As Dupieux again assumes control over most aspects of the production - writer, director, photographer, and editor - he can shape the resulting film to his will and vision; maybe this helps to explain why everything in his body of work has such a unified feel about it. Here the method is comparatively restrained as we're chiefly greeted with a visual presentation that is gleaned directly from earnest fare of the 70s: hair, makeup, costume design, sets, music, and not least the warm hues of the image and the softness of the cinematography. Only very smoothly and casually are the idiosyncratic tendencies we know and love teased out in the storytelling, while the cast plays it straight all the while, and as they are one can't help but be enchanted.
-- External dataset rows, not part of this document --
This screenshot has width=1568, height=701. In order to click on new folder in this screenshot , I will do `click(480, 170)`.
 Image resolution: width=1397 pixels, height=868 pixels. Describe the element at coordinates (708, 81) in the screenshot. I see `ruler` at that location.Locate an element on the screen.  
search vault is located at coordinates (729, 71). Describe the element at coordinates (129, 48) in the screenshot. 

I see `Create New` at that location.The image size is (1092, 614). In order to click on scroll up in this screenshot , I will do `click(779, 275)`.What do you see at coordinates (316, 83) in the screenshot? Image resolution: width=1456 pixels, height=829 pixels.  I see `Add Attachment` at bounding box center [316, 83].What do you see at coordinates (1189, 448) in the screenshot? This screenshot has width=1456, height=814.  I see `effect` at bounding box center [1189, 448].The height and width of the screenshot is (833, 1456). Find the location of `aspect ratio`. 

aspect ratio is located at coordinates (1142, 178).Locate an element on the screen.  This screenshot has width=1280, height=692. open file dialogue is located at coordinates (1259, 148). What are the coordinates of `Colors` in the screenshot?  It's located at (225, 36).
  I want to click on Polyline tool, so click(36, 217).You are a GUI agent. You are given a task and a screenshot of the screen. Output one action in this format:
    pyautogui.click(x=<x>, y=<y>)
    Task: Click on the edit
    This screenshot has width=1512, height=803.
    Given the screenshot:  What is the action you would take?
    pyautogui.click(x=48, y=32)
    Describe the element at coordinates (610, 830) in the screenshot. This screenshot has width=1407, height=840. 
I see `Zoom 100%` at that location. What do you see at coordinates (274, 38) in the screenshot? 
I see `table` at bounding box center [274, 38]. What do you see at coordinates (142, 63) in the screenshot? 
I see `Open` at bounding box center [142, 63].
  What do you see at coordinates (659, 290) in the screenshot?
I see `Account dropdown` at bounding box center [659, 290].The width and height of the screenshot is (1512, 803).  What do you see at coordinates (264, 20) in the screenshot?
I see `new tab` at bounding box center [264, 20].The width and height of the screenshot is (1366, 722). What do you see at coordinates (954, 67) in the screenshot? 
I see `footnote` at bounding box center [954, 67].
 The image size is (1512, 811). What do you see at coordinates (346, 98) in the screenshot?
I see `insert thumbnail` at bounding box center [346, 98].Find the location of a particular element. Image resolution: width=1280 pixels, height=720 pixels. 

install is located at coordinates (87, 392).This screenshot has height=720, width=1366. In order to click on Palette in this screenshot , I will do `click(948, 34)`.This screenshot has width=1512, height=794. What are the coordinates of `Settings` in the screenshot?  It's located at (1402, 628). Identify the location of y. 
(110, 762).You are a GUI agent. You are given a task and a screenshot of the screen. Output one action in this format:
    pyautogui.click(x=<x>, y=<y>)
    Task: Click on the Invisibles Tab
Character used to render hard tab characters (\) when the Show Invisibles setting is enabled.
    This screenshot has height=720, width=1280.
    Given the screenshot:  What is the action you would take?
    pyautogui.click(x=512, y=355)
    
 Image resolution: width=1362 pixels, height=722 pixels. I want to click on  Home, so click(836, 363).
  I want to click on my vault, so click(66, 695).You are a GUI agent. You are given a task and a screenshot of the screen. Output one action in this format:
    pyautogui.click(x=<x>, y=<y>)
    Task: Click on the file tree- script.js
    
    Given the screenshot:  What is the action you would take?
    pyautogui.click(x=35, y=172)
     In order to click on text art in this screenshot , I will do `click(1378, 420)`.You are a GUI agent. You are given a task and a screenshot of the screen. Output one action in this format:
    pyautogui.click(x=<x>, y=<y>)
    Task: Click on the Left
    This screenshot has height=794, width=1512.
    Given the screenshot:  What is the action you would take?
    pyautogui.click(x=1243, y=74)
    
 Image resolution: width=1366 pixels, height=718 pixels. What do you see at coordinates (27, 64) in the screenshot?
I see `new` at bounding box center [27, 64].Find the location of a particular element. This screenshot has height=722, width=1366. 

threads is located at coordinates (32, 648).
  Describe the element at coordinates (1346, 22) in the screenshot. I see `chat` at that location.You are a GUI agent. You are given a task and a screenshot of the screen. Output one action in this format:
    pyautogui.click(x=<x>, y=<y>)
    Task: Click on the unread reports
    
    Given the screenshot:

It's not that 'Keep an eye out' is as dazzlingly creative or captures the imagination as completely as, say, 'Rubber,' 'Deerskin,' 'Smoking causes coughing,' or 'Réalité,' but in its more gently underhanded tack this title nevertheless revels just as much in the same frivolities and frivolousness. One might reasonably argue that since this is less plainly peculiar, it could even be a fair point of entry to Dupieux for those who don't want to dive headfirst into his twisted mind. No matter how you slice it, however, this remains another superb, highly entertaining step in the filmmaker's cinematic journey.

Everything looks and sounds terrific here, and as among the stars Benoît Poelvoorde and Grégoire Ludig do most of the heavy-lifting, they especially are to be commended for so heartily embracing the spirit of the piece. It remains true, though, that Dupieux's keen wit and inventive ideas of storytelling are the primary draw for all his flicks, and this is no different. His tremendously fun screenplay lays out the path; his guidance as director ensures that no foot strays from that path of cheerfully, nonchalantly, but definitively defying norms and boundaries of fiction. When all is said and done the movie is simply a blast - we should expect no less - and anyone who at all appreciates what Dupieux does will enjoy themselves just as much in these 73 minutes. What he does won't appeal to all comers, but if you're open to all the wide, wacky possibilities that the medium has to offer, 'Keep an eye out' is low-key brilliant and a gem that's not to be missed!